Он знал общие принципы иривийской магии, но ему было любопытно послушать подробности. Вдруг это могло пригодиться для проникновения в библиотеку Собора?
— Да, меня дедушка учил. Он еще застал времена, когда заниматься магией мог любой житель. В ту пору и землю сами пробуждали, чтобы добыть из нее магию. И почву перерабатывали, создавая амулеты и эликсиры. Амулеты — это сложно, там еще кузница своя нужна. А вот эликсиры я бы могла делать. И земляные смеси — это совсем просто.
— Смеси?
Судя по тому, как загорелись глаза Элики, савениец сделал вывод, что тема эта девушке чрезвычайно интересна.
— Ну да. Под разные типы заклинаний, — пояснила блондиночка. — Правда, их теперь редко кто берет. Там надо уметь магичить. Разная почва годится под разные заклинания. Вот, например, здешняя почва, — девчонка наклонилась, зачерпнув пригоршню земли. — Если пробудить в ней магию и использовать в таком виде, то максимум, что получится — небольшой ураган.
Аферист мысленно усмехнулся: ничего себе «максимум». Но перебивать не стал. Он умиротворенно наблюдал, как девчонка с азартом вещает о магии.
— Но, если я нагрею почву до, скажем, температуры в шестьдесят градусов — смогу наколдовать морок, — объясняла девчонка. — Если до семидесяти трех — удастся вызвать огненных змей. А при заморозке выйдет отличная блок-стена.
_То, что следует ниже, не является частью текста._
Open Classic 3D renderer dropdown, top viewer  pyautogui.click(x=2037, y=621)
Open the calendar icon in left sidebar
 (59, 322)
— А что будет, если нагреть до семидесяти четырех? Или ста? — спросил Рурык.
— В том-то и дело! Иной раз буквально на градус температуру поднимешь — и всё! Землю можно разве что под выращивание растений отдавать. Ничего толкового из нее уже не выйдет. Но это еще не все. Самое интересное начинается при смешивании. Например, если к нагретой почве Гердены добавить промытый речной песок, да накалить, что аж плавиться станет — можно вызвать небесное сияние! Знаешь, как красиво смотрится? Ночное небо, а на нем всполохи: красные, желтые, белесые. Переливаются меж собой. Мне в детстве дедушка показывал. Один раз. Его потом за это в тюрьму на месяц посадили. Кто-то из соседей донес, что это он всполохи наколдовал.
— В тюрьму?
— Ну да. У нас с этим строго. Дед с юности занимался созданием магии, а как запретили, так он тайком, в чулане. И мне показывал, как с землей работать. Даже мои родители не знали, чем мы с дедушкой занимаемся. Магичить можно только имея лицензию, а она невероятно дорогая. Мало кто может ее позволить. В основном только крупные организации и заводы, либо очень богатые люди. А беднякам только и остается, что покупать уже готовые эликсиры и амулеты.
Рурык понял, что тема для девушки весьма болезненная и не решился продолжать. Перевел взгляд на огни домов, горящие на противоположном берегу и отражающиеся размазанными всполохами в темной воде. Ветер приносил запах прелой листвы, река размеренно убаюкивала плеском волн, и где-то вдалеке одинокая птица выводила колыбельную мелодию.
— Твоя очередь рассказывать, — тихо произнесла Элика. — Зачем тебе деньги?
Юноша зябко поежился и с головой обернулся в теплый плед, отчего приобрел сходство с окуклившейся гусеницей.
— Замок купить хочу, — нехотя признался он. — И титул герцогский.
— На кой? — удивилась напарница.
— Как сказать… — замялся Рурык. — Дело в том, что я и сам родился в замке. Нет-нет, не сыном короля. Отца я никогда не знал, а мать работала простой гувернанткой при дочке господина. Мама у меня хорошая, но ей приходилось трудиться с утра до ночи. Да и сам я с детства старался ей помогать. Однако довольно скоро понял, что, работая слугой в замке все, что можно получить — это скромный обед и крышу над головой. За все остальные удовольствия нужно платить, а для этого требуется зарабатывать. К десяти годам я не умел ни читать, ни писать, зато мог продать что угодно кому угодно. Например, у жены герцога имелась личная модистка — рассеянная старушка, шившая для хозяйки платья и шляпки. Она вечно забывала, куда убирала булавки, пуговицы и прочую мелочь. Надо ли говорить, что как только я прознал об этом недуге, склероз модистки стал прогрессировать? К швейным мелочам прибавились ленты, брошки и заколки, которые вдруг обнаруживались в нарядах деревенских барышень.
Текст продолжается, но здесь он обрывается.